Dr. Frank B. Ryan, a National Football League quarterback turned computer expert, quietly resigned yesterday as director of the House Information Systems.
Ryan, 40, who held the job since Arpil, 1971, announced his resignation in a letter to Rep. Frank J. Thompson Jr. (D-N.J.), chairman of the House Administration Committee. The committee has jurisdiction over the computer operation.
Ryan said in an interview that his "main reason" for resigning was to "move on to other things." He said he felt he had "sort of reached a plateau" in the job. He is said to have played a major role in introducing computer technology to Capitol Hill.
However, the resignation was marked by rumors of political maneuvering on Thompson's part. It came in the wake of two House-commissioned studies that were critical of the operation.
Ryan's job has temporarily been taken over by Boyd Alexander, former director of computer services at the Office of Management and Budget.
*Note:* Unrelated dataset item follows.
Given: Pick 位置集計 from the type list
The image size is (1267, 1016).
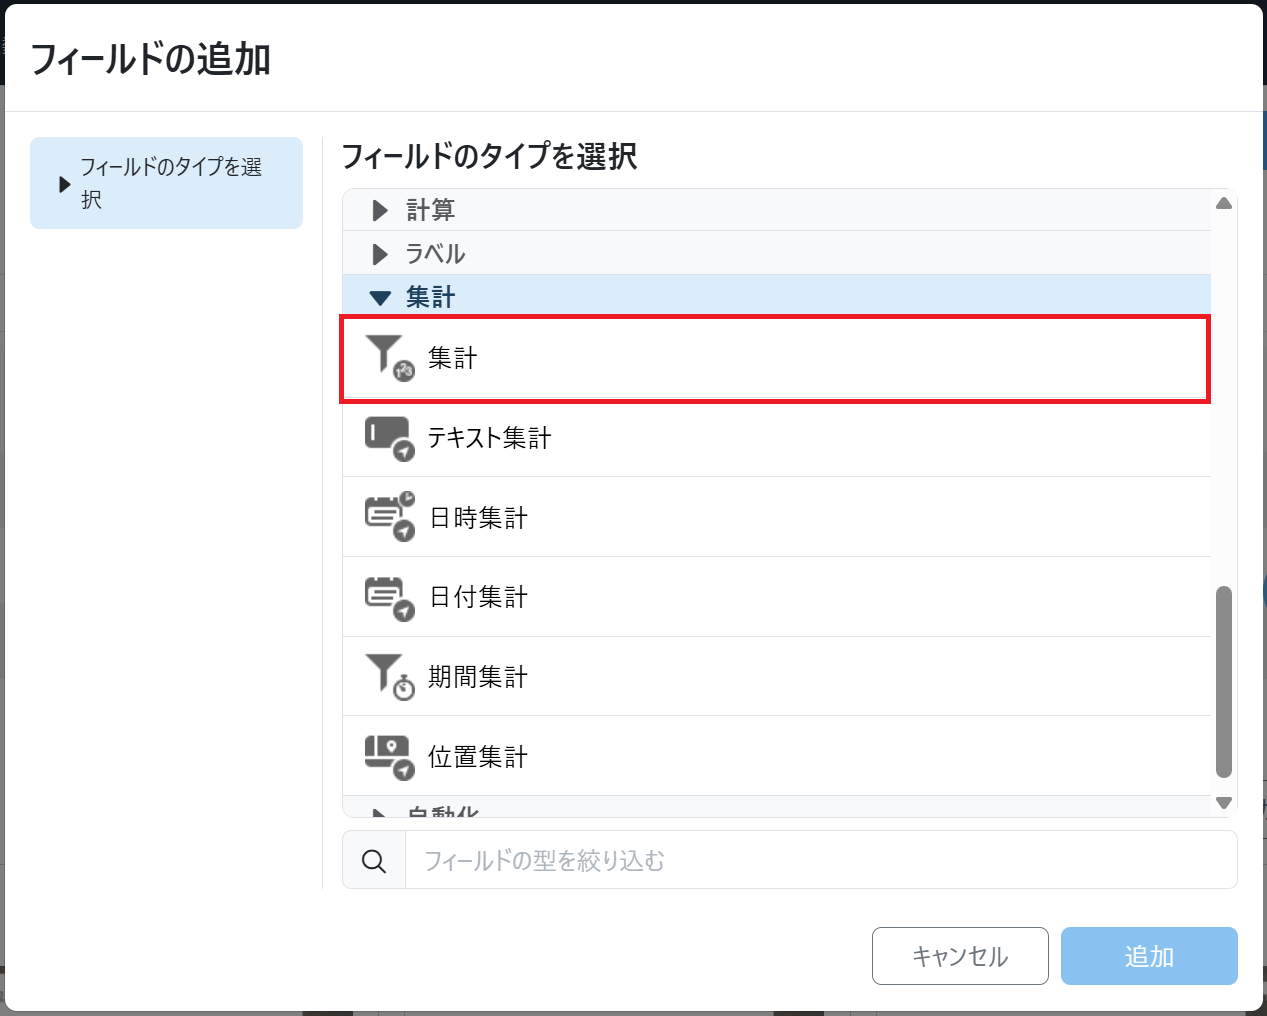Looking at the screenshot, I should pos(477,757).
Thompson deferred comments on the matter to Rep. Charles Rose (D-N.C.), chairman of the committee's Policy Group on Information and Computers, which sets policy for HIS.
Rose dismissed allgations that politics were involved in Ryan's departure.
"Chairman Thompson wanted Frank Ryan and his staff to attemp to correct some of those problems that were pined out' in the House-commissioned studies, Rose said.